NEW YORK/FORT LAUDERDALE, Fla. (Reuters) - For many supporters of U.S. President Donald Trump, his decision to bomb a Syrian airfield in retaliation for a poison gas attack was a decisive show of strength and resolve - just what they voted for in November.
In interviews with more than a dozen Trump voters, many acknowledged that getting the U.S. military directly involved in the Syrian conflict was a far cry from the “America First” isolationism the Republican candidate espoused during the campaign.
Unlike several prominent far-right backers who denounced Thursday’s air strikes in Syria , most of the Trump voters interviewed in Texas, Florida and New York on Friday said the attack was not an abdication of his commitment to put U.S. interests above all others.
“Love it, love it, love it, love it. He said from Day One that he’s not going to take any nonsense,” Anthony Calvanese, 28, a construction foreman, told a reporter on a sidewalk in New York City’s Staten Island borough. “He needs to start showing our superiority in the world.”
Trump’s order came despite his vow in the 2016 campaign to avoid entanglements in Middle East conflicts. Four years ago, he also admonished his predecessor, Democrat Barack Obama, to refrain from retaliating after the Syrian government launched a poison gas attack on its own citizens.
The apparent ideological inconsistencies angered some of Trump’s staunchest supporters on the far right.
Paul Joseph Watson, a London-based editor at Infowars, a U.S. media outlet praised by Trump that promotes unsubstantiated conspiracy theories, declared on Twitter he was “OFF the Trump train.”
Self-described white nationalist leader Richard Spencer called Trump’s decision a “betrayal” and the “end of America First.”
By contrast, several Trump voters said they still trusted the president to deliver on his promises.
Todd Recknagel, a 53-year-old managing partner of a private equity firm in Panama City Beach, Florida, said the move reinforced his support for Trump because it showed the president is willing to adjust his thinking based on events.
“I appreciate the fact that he’s not so inwardly focused that he’s willing to stand up for principle on something like Syria,” he said in a phone interview.
“(Ronald) Reagan wouldn’t allow that stuff either,” he said, referring to the 1980s president revered by Republicans.
Some Trump backers said he had no choice but to act given the horror of Tuesday’s poison gas attack.
“If we allowed this to go by, we would be as bad as those who stood by and did nothing as Hitler marched across Europe” in World War 2, Tom Harney, 64, a yacht broker from Lauderhill, Florida, said outside a diner in Fort Lauderdale.
That sentiment was echoed by Joseph Mure Jr., a lawyer who practices in Brooklyn.
“They murdered innocents: women, babies, children,” he told a reporter after exiting a Staten Island courthouse. “How many bombs did we drop on Syria?
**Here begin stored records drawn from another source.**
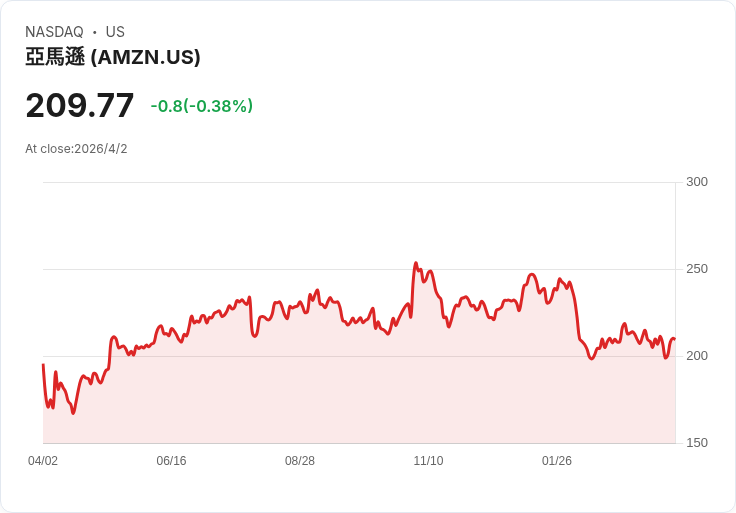
Task: Click the US market label
Action: (x=115, y=32)
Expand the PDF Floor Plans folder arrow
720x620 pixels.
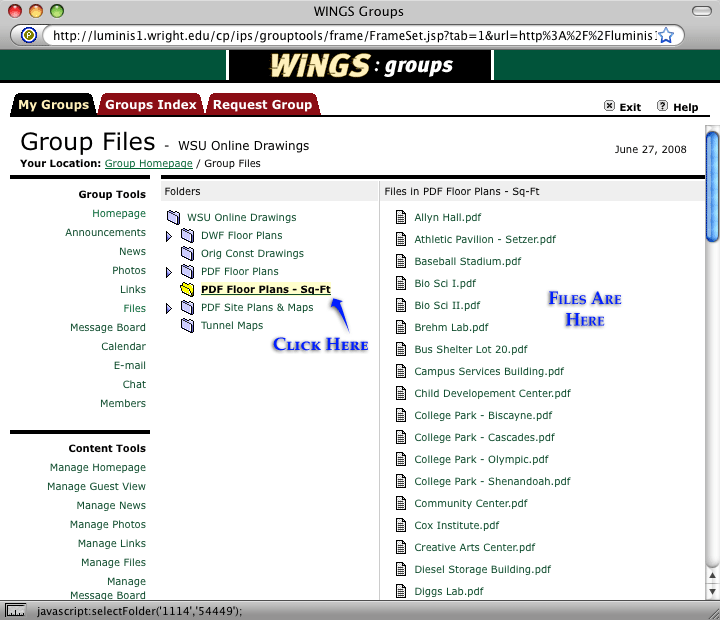tap(169, 272)
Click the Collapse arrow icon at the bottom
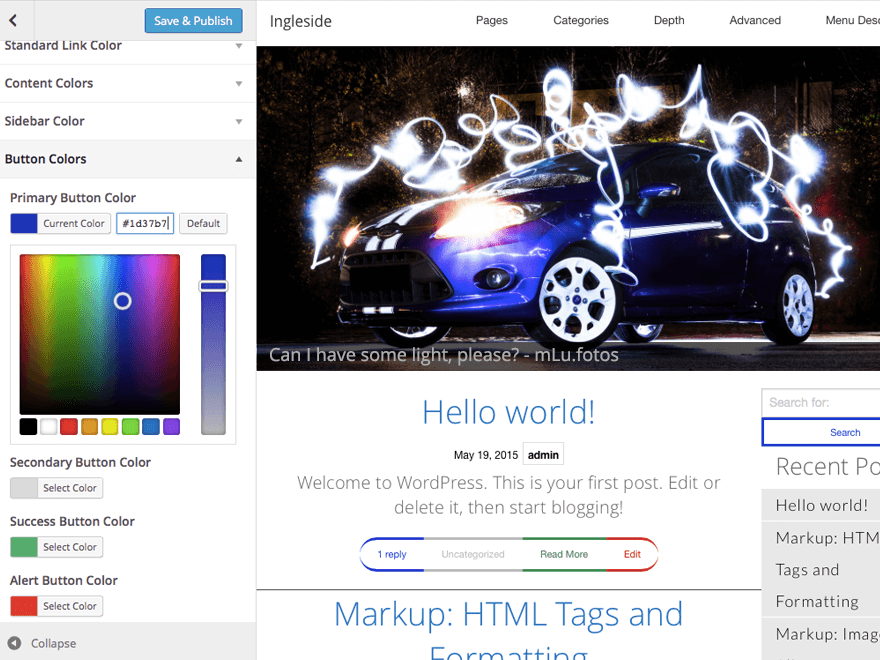This screenshot has height=660, width=880. pos(14,643)
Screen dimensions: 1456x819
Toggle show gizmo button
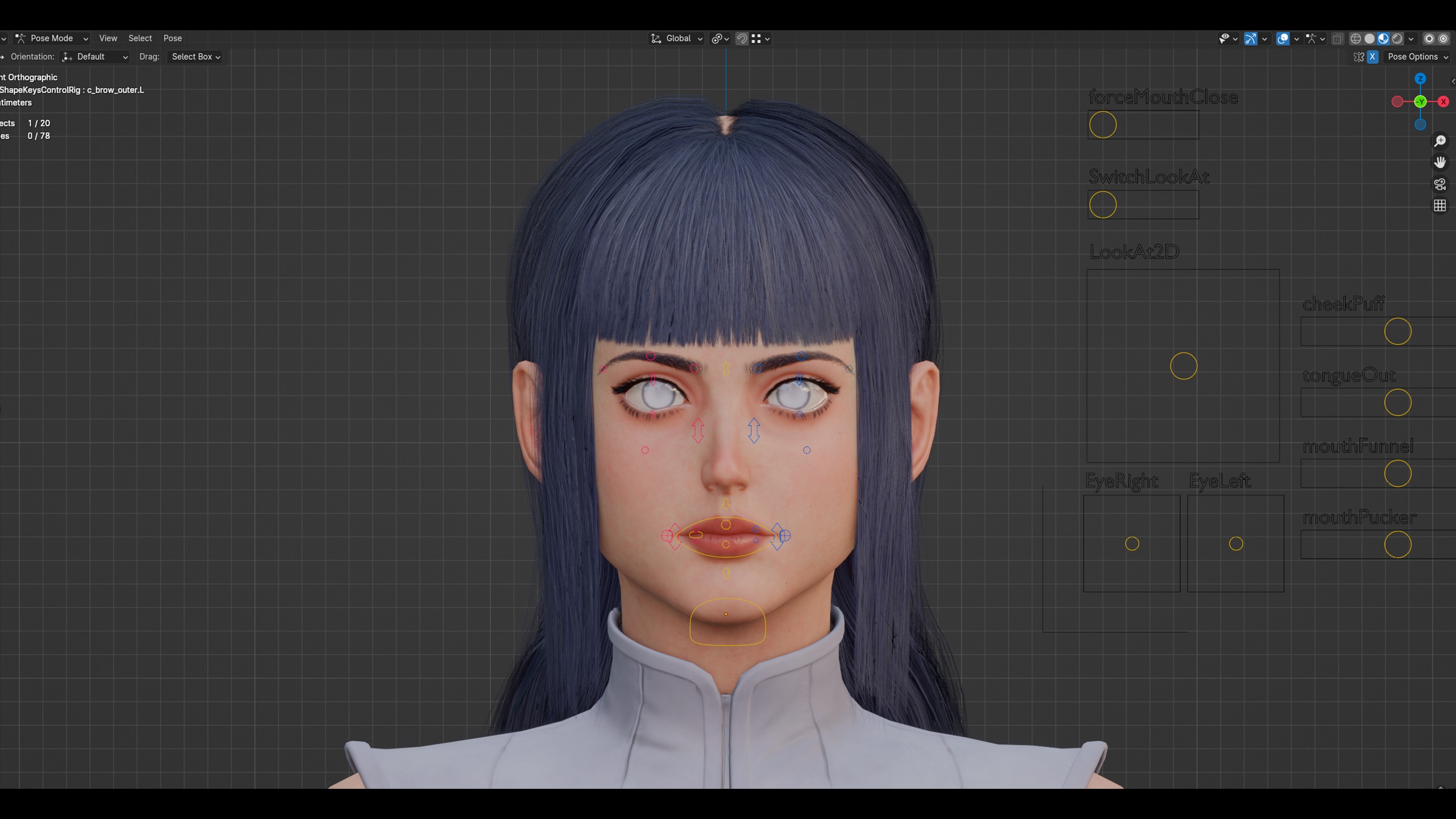[x=1251, y=39]
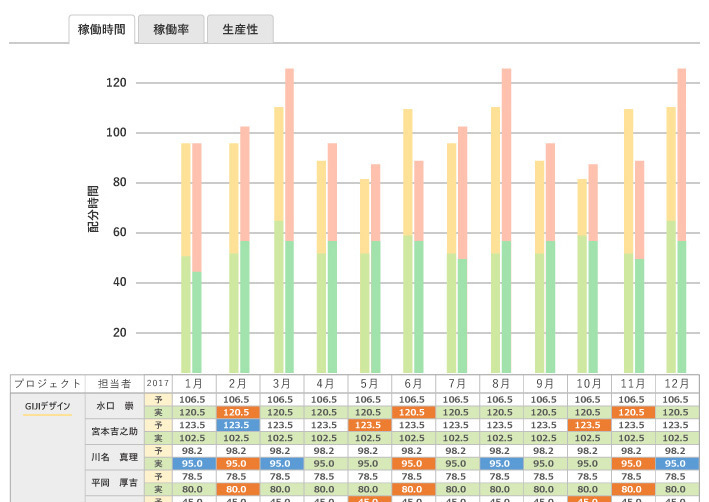Viewport: 709px width, 502px height.
Task: Select the 生産性 tab
Action: (240, 29)
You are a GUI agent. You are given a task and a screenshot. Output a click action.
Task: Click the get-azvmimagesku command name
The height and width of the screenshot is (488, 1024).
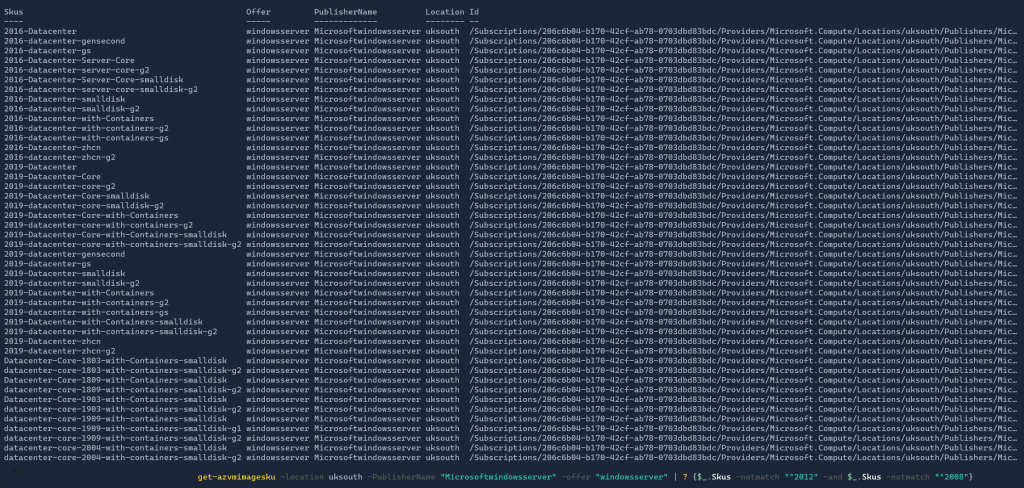pos(236,477)
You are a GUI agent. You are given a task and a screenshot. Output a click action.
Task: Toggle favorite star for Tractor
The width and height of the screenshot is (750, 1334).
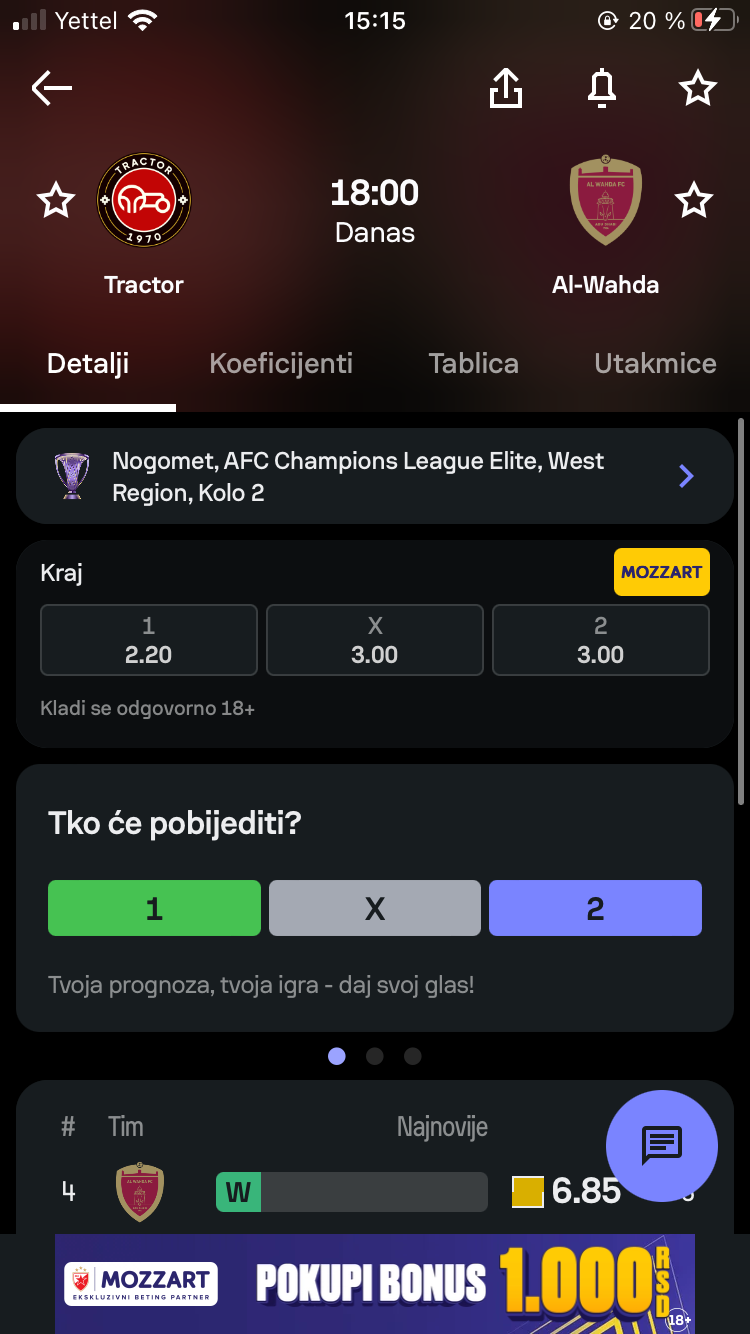click(56, 201)
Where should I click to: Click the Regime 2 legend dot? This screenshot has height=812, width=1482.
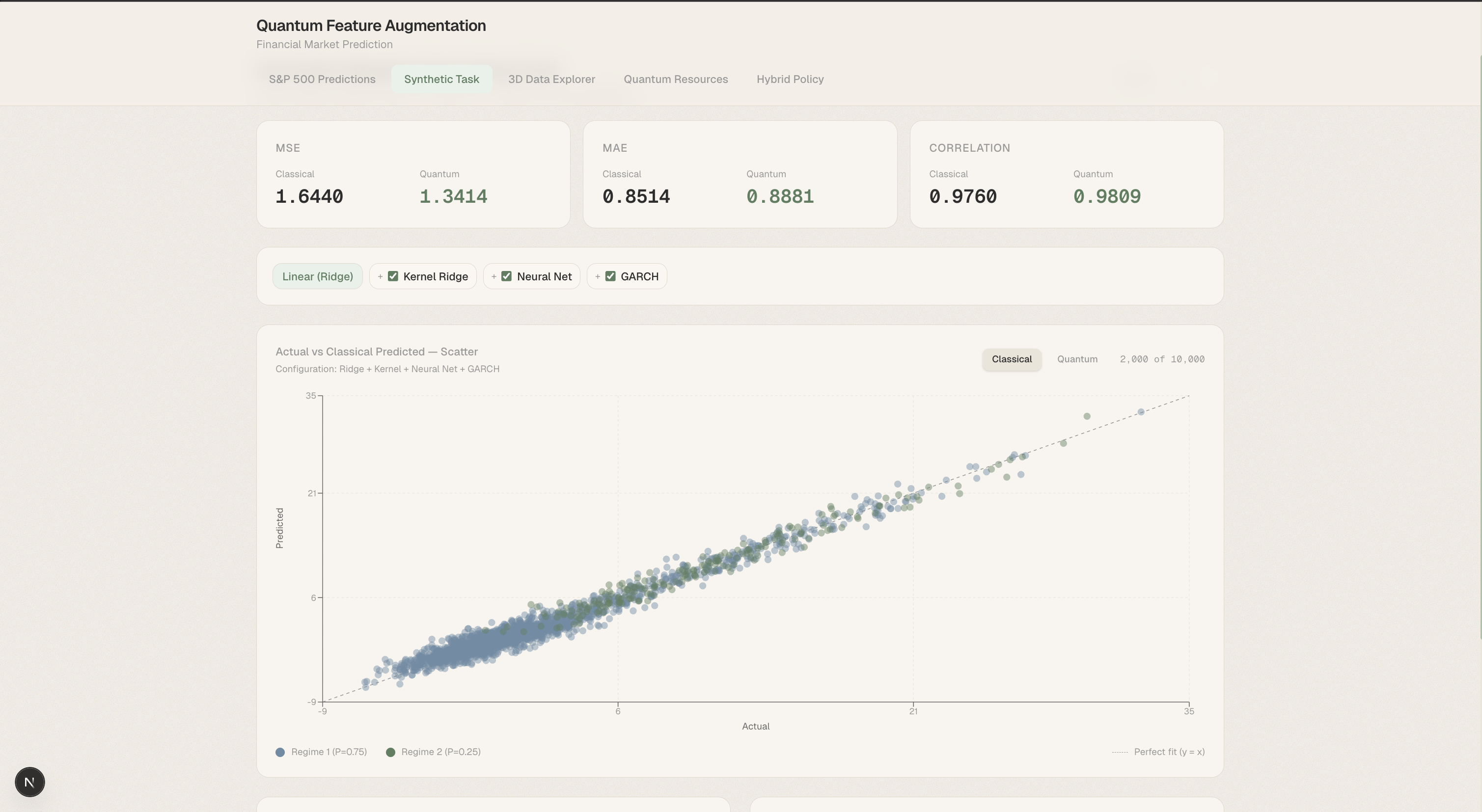391,752
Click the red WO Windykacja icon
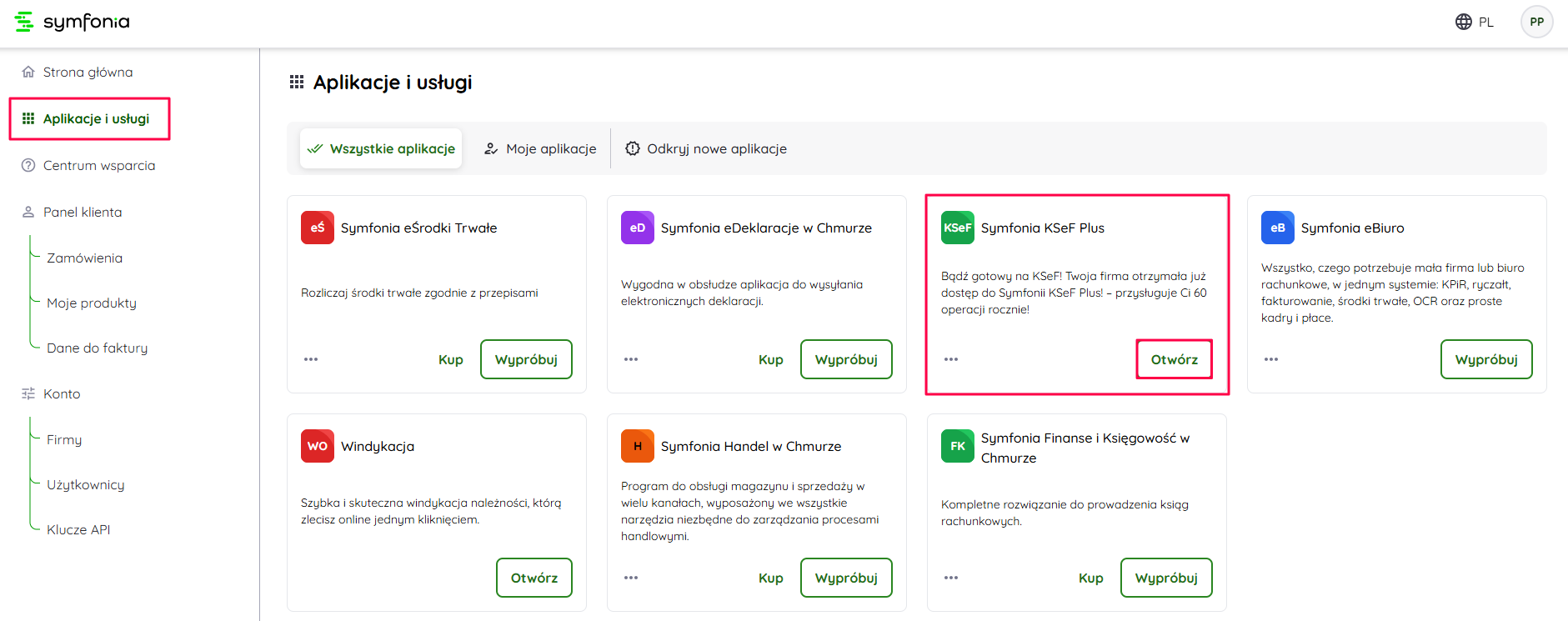This screenshot has height=621, width=1568. tap(317, 446)

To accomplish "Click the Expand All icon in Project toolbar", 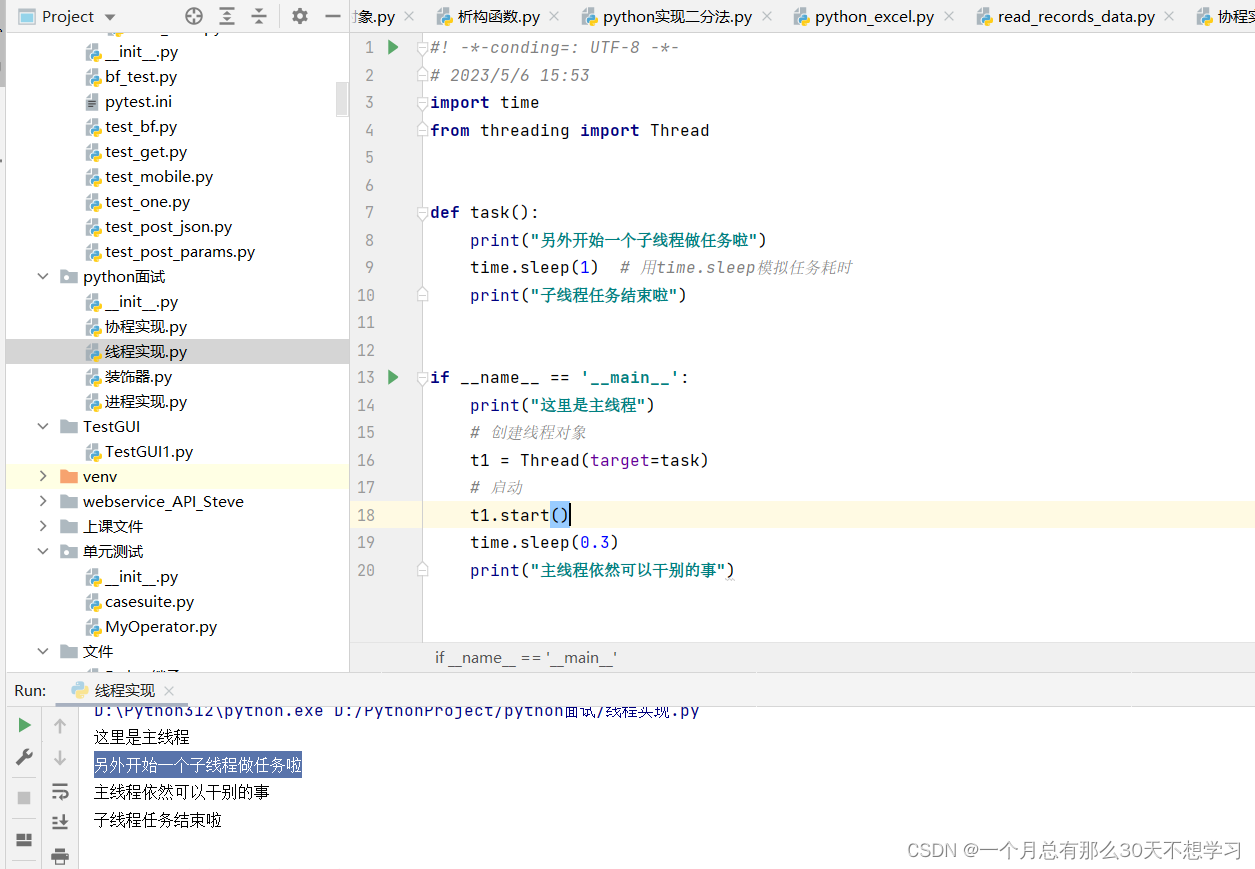I will [228, 16].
I wish we’d dropped twice that amount.” U.S. warships in the Mediterranean Sea launched dozens of Tomahawk missiles at the airfield.
Others said Trump, who cultivated a tough image during the campaign and promised to strengthen the American military, was demonstrating that the United States remains the world’s leader.
“We’re no longer leading from behind,” said Art Tillberg, 67, of Coral Springs, Florida, referring to a phrase Republicans used to criticize Obama’s 2011 efforts to oust Libyan leader Muammar Gaddafi.
Still, not all Trump voters agreed with the missile strike, echoing objections from some on the far right that it ran counter to his campaign promises.
Anthony Sage, a 42-year-old retired Army staff sergeant, said the attack undermined Trump’s “America First” message.
“The strike is a waste of American time and money,” Sage, who said he served tours of duty in Iraq and Afghanistan, said on Friday outside the Fort Hood Army base in Killeen, Texas. “We should be taking care of people here in America first.”
Abdi Mohamed, a 23-year-old Somali immigrant from St. Paul, Minnesota, who voted for Trump in November, said the move showed the president was abandoning his outsider instincts in favour of following the advice of the political establishment.
“He was against military action in Syria, but now it seems more and more he is becoming a bit of a cog in the system,” Mohamed said in a phone interview.
A few Trump voters found themselves torn: wary of the decision to embroil the United States in Syria’s six-year civil war but unwilling to abandon the president they elected.
“I‘m kind of on the fence,” said Melanie Groves, 39, a small business owner in Louisville, Illinois, who organised a pro-Trump rally last month.
“Best-case scenario, this would be a strong message that this red line has been crossed,” she said in a phone interview. “Worst-case scenario, there are a lot of conspiracy theorists that think we are headed towards World War 3.”